The types of Personal Data we collect include, but are not limited to:
General data (e.g., names, email addresses, mobile/landline business/personal telephone numbers that are provided by our members)
Non-Personal Data
We collect information that does not directly identify you as you interact with our Sites (“Non-Personal Data”). The types of Non-Personal Data we collect includes, but is not limited to:
Site usage (e.g., date/time stamp, time on Site)
Your industry and business (e.g., company location, job functions and seniority levels)
IV. How We Use Your Data
In addition to the uses described above, we use your Personal Data, sometimes combined with Non-Personal Data, in a variety of ways including, but not limited to the below, in order to:
Personal Data
Identify you when you visit our Sites
Provide communications such as messages
Respond to your messages
Non-Personal Data
We use Non-Personal Data to improve the usability of our Sites and for other reasons.
V. How We Share Your Data
We share your Personal Data, sometimes combined with Non-Personal Data, in a variety of ways including, but not limited to the below:
Share data with third parties to fulfill service requests and to perform functions.

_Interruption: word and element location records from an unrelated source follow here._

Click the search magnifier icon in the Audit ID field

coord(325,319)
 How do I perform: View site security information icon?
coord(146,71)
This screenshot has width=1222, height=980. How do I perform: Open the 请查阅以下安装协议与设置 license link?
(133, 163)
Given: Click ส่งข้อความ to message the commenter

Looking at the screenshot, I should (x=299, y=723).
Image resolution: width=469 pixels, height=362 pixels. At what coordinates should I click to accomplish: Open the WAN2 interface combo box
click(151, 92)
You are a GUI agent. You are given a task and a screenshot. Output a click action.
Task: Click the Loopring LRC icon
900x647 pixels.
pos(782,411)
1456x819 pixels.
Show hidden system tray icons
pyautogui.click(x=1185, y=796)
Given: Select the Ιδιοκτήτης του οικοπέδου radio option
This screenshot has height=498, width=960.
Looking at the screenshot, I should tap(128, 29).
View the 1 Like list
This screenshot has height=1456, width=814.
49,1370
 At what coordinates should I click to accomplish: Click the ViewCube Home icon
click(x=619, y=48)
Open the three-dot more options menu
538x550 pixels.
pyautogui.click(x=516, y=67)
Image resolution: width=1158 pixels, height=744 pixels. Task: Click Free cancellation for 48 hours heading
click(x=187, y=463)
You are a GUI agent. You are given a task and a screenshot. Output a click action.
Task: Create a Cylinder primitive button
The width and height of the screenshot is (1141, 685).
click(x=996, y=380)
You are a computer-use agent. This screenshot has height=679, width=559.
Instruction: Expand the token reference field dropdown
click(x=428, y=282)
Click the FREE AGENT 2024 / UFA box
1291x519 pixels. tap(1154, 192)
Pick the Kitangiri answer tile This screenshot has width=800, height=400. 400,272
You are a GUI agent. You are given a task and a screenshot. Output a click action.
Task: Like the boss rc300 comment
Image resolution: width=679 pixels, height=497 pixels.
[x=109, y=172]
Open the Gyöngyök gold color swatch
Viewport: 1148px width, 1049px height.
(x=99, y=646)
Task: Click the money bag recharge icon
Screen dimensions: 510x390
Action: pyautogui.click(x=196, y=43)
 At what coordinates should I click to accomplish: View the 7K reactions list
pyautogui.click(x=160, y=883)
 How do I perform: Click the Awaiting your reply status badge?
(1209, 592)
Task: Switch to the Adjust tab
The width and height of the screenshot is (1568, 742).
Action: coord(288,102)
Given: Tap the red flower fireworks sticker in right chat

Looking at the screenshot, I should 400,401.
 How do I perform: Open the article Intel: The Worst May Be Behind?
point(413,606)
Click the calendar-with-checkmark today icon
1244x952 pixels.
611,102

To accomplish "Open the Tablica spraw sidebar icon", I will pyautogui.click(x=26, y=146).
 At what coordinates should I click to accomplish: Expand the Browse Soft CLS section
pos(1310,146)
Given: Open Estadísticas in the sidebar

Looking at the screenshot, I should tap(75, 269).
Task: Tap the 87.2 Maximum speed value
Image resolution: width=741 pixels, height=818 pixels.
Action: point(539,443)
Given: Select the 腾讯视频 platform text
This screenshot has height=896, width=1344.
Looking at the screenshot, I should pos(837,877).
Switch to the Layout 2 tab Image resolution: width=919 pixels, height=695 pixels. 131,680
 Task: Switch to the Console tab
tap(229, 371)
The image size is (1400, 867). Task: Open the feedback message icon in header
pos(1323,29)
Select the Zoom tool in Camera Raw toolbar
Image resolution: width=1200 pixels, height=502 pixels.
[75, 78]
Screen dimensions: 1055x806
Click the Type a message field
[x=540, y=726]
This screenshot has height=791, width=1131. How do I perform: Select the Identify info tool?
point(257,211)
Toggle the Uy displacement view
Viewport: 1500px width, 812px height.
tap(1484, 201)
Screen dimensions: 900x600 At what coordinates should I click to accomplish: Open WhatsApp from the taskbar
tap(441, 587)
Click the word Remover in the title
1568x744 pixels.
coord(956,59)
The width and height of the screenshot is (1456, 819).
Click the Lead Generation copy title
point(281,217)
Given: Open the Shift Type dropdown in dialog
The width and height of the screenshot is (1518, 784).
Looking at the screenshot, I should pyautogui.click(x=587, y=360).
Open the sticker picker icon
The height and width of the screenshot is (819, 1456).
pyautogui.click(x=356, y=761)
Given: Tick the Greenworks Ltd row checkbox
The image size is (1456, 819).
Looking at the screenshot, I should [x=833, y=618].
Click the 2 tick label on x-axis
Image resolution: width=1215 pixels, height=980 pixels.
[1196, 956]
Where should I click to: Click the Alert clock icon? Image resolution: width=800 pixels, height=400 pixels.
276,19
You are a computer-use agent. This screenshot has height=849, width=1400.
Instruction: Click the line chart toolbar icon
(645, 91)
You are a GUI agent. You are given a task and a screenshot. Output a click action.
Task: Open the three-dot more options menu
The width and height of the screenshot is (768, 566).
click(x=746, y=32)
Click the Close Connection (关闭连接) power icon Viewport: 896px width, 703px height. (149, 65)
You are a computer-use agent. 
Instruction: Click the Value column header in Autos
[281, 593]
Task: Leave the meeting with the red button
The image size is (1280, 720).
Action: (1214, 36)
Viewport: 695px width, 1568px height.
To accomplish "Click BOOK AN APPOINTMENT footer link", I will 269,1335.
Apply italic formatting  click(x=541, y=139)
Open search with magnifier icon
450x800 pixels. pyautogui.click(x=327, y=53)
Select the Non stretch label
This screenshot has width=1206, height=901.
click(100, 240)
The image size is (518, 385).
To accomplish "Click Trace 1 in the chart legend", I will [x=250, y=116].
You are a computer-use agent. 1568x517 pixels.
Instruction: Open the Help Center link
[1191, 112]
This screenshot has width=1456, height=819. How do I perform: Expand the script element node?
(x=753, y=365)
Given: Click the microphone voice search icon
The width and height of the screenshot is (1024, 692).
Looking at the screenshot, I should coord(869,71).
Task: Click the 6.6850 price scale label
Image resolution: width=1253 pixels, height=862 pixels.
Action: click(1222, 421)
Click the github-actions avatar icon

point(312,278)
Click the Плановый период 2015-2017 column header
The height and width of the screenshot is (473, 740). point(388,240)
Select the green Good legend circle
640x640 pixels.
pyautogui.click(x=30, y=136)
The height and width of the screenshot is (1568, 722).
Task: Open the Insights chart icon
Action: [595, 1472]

Share data with third parties as required by law or to protect the OPC in the good-faith belief that such action is necessary to: (a) conform to legal requirements or comply with legal process served on the OPC; (b) protect and defend the OPC’s rights or property; or (c) protect the personal safety of OPC personnel or members of the public in appropriate circumstances.
Share data with third parties under other unanticipated situations, but only with your consent.
VI. How You Can Manage the Processing of Your Data
Our processing of your data is based upon your consent, or compliance with law. You have the right to object to our processing of your data or to restrict our processing of your data. In addition, if you have consented to the processing of your Personal Data, you have the right to withdraw your consent at any time.
Definition of Terms. – Whenever used in this Act, the following terms shall have the respective meanings hereafter set forth:
(a) Commission shall refer to the National Privacy Commission created by virtue of this Act.
(b) Consent of the data subject refers to any freely given, specific, informed indication of will, whereby the data subject agrees to the collection and processing of personal information about and/or relating to him or her. Consent shall be evidenced by written, electronic or recorded means. It may also be given on behalf of the data subject by an agent specifically authorized by the data subject to do so.
(c) Data subject refers to an individual whose personal information is processed.
(d) Direct marketing refers to communication by whatever means of any advertising or marketing material which is directed to particular individuals.
(e) Filing system refers to any act of information relating to natural or juridical persons to the extent that, although the information is not processed by equipment operating automatically in response to instructions given for that purpose, the set is structured, either by reference to individuals or by reference to criteria relating to individuals, in such a way that specific information relating to a particular person is readily accessible.
(f) Information and Communications System refers to a system for generating, sending, receiving, storing or otherwise processing electronic data messages or electronic documents and includes the computer system or other similar device by or which data is recorded, transmitted or stored and any procedure related to the recording, transmission or storage of electronic data, electronic message, or electronic document.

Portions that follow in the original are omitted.